The team has been as unlucky as it has been unskilled. The season had hardly begun before the disabled list captured the team's closer, leadoff batter, best run-producer and most promising starting pitcher.

Owner David Glass' penny-pinching reputation can't be blamed for all the troubles.

Glass shelled out $9.5 million this year for free agent starters Joe Mays, Mark Redman and Scott Elarton. But the collective result at the end of Kansas City's 0-7 home stand Sunday was an 0-13 record and 6.50 ERA.

Predictably, dissension is beginning to show. Elarton last week called out some of his unnamed teammates, accusing them of not caring whether they won or lost.

Manager Buddy Bell the next day said he agreed.

But the day after that, embattled general manager Allard Baird stood within earshot of his manager and took issue with Bell's comments.

"If there were any players on this team who didn't care, we would get them out of here immediately," he said. "They do care."

Actually, Baird is the one likely on the way out.
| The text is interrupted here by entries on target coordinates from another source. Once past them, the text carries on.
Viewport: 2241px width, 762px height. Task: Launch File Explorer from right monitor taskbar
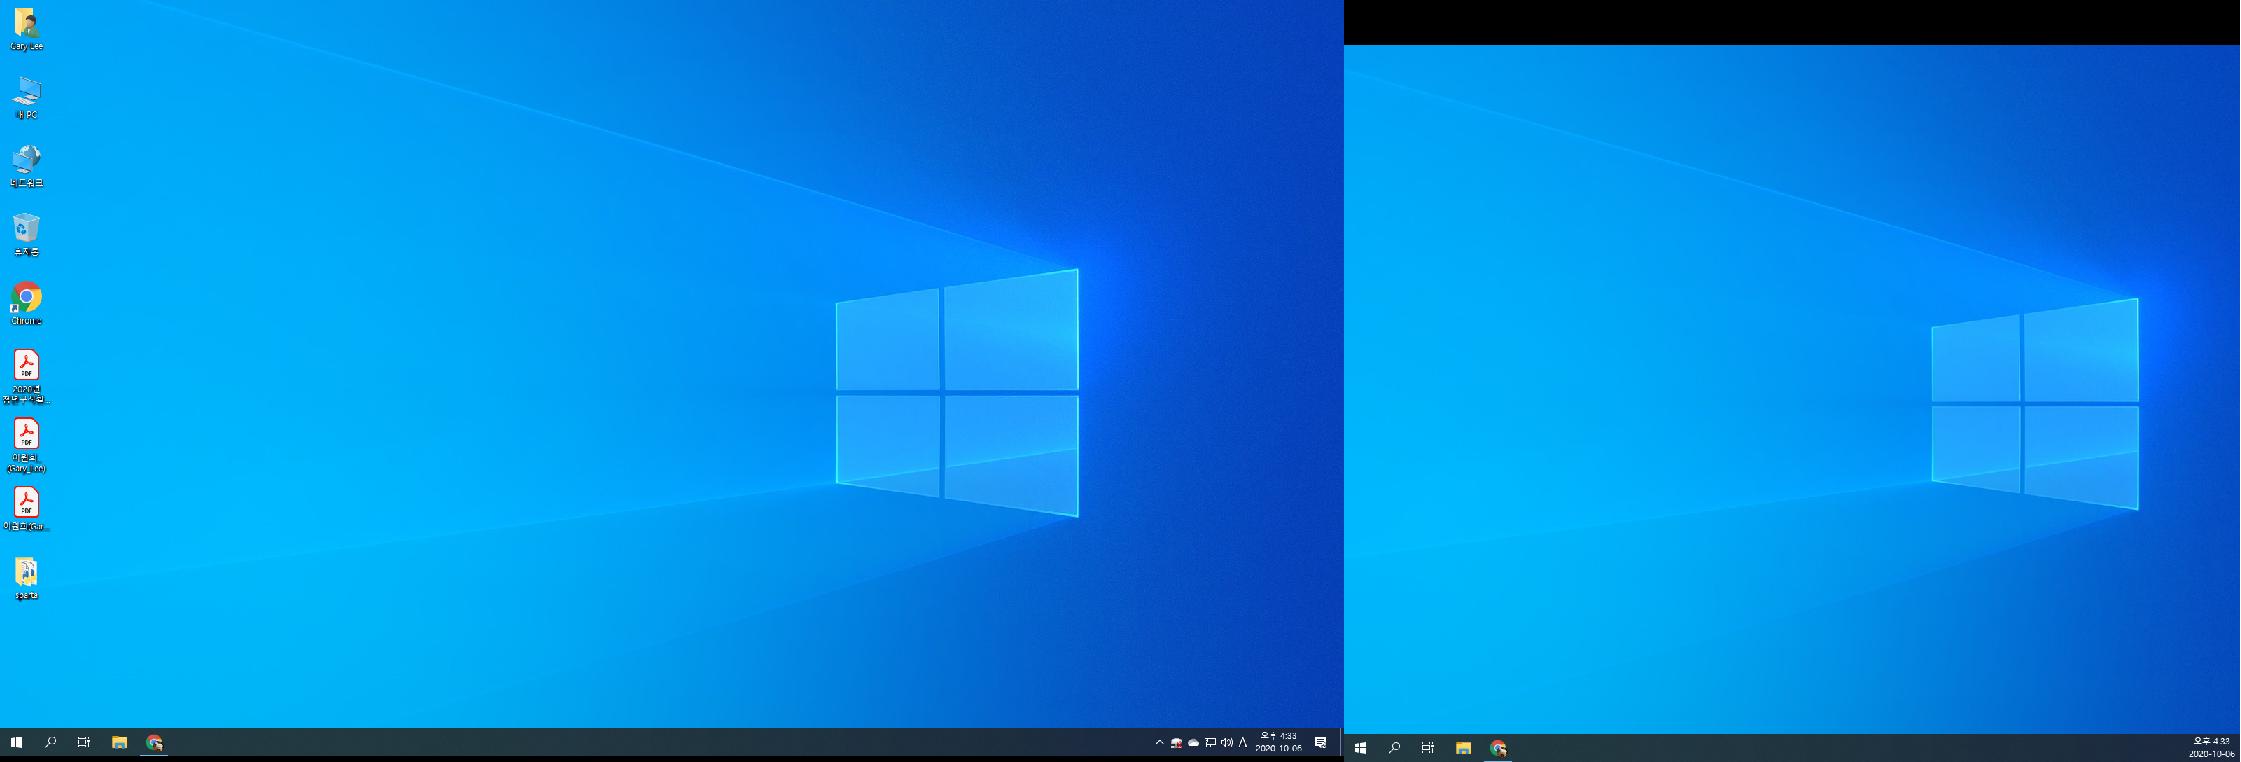(x=1463, y=748)
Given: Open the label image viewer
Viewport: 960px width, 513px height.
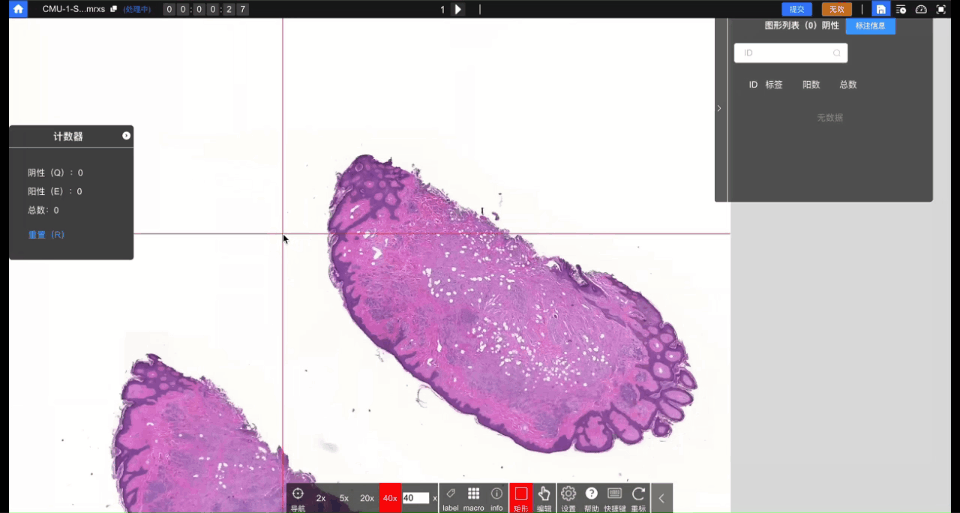Looking at the screenshot, I should click(451, 497).
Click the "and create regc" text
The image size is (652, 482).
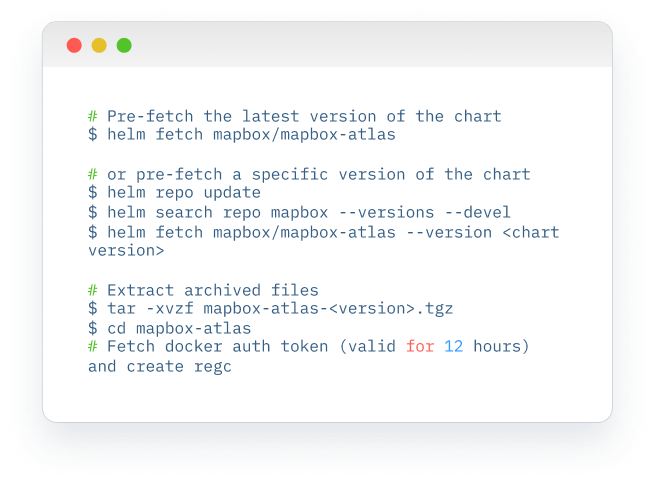point(160,367)
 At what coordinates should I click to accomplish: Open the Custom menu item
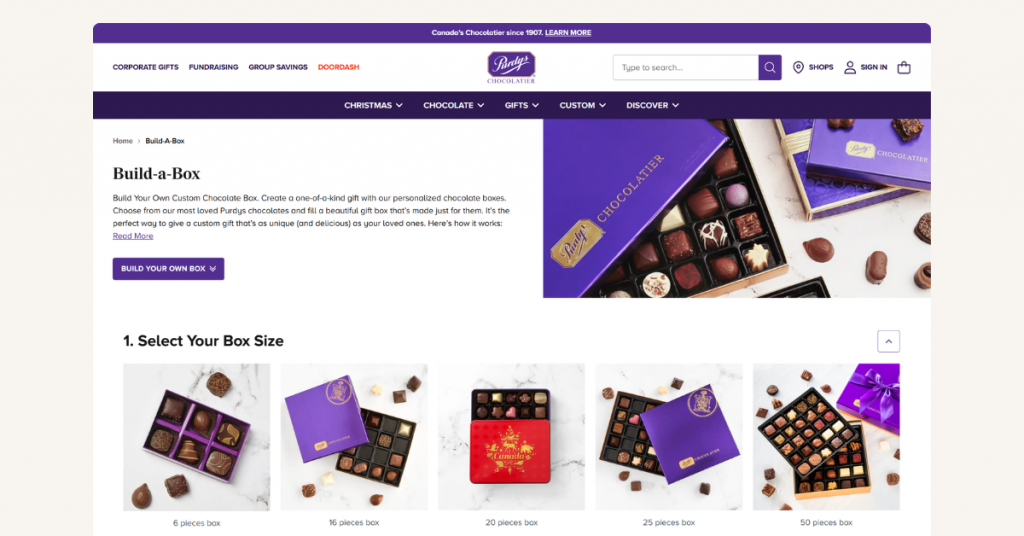tap(583, 105)
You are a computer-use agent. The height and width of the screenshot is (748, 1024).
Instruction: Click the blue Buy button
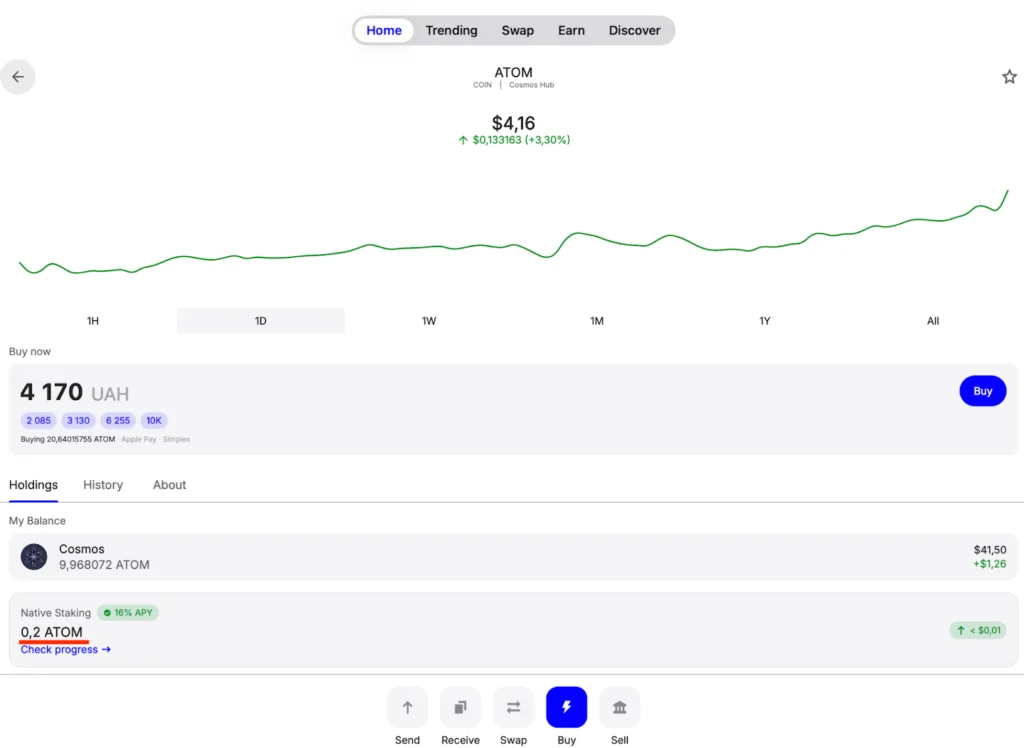(982, 391)
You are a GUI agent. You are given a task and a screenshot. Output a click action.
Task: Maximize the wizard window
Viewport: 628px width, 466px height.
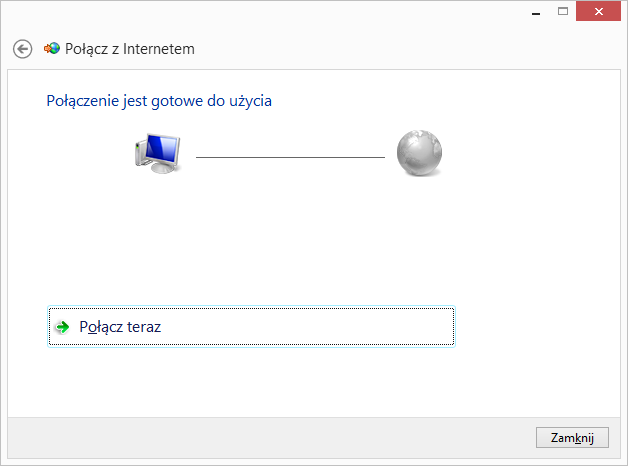562,11
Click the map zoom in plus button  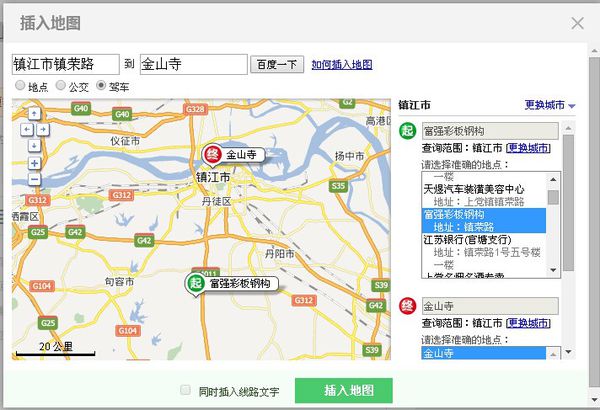[x=34, y=162]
On May 5, an exasperated Glass vowed that "significant changes" were on the way.

"I'm not willing for us to sit and wait to see if it gets better," he declared.

From the day he said that through consecutive loss No. 13, the Royals had gone 3-15. The firing of the hitting coach has been the most significant change.

"It's just a vicious cycle," said Elarton. "And we're stuck in it."